Tentu, ketika kita menggali dan membaca pelbagai sumber tentang doa, pasti ada begitu banyak definisi, kajian dan hal-hal teknis praktis tentang doa dan cara mendaraskannya. Pada masyarakat Yahudi zaman Yesus, pastilah doa dan ajaran-ajaran doa telah begitu banyak. Suatu ketika Yesus berdoa, dan memang selalu seperti itu. Ketika Ia selesai berdoa, berkatalah salah seorang murid-Nya, “Tuhan ajarlah kami berdoa!” (Lukas 11:1)
================
Sebutkan semua hal yang, menurut teks tentang doa di atas, pasti ditemukan ketika orang membaca pelbagai sumber tentang doa.

Materi Tersimpan:
================
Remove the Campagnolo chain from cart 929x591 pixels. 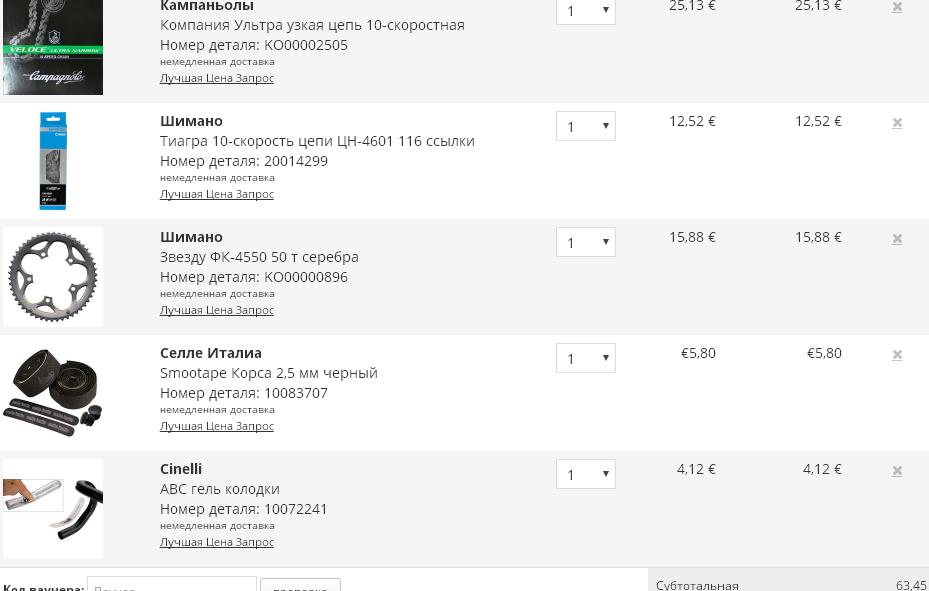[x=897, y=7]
================
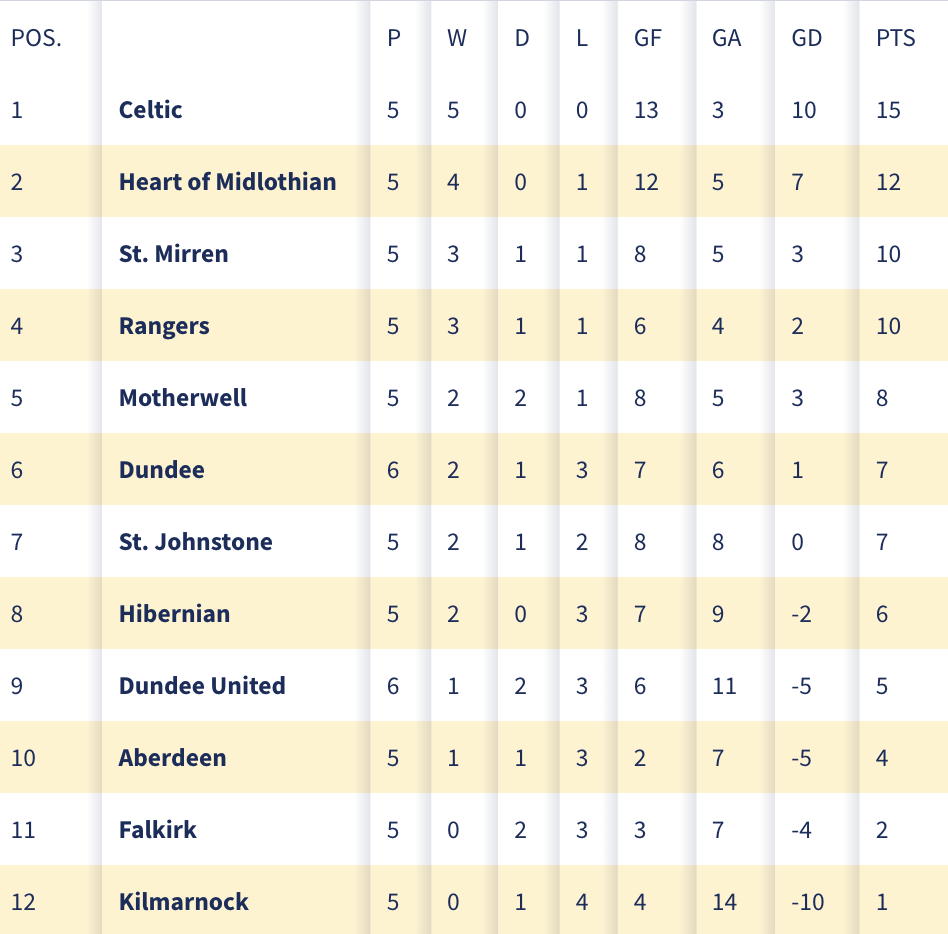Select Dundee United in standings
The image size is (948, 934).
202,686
================
Jawaban Berikut: Pelbagai sumber tentang doa memuat begitu banyak definisi, kajian, dan hal-hal teknis praktis tentang doa dan cara mendaraskannya.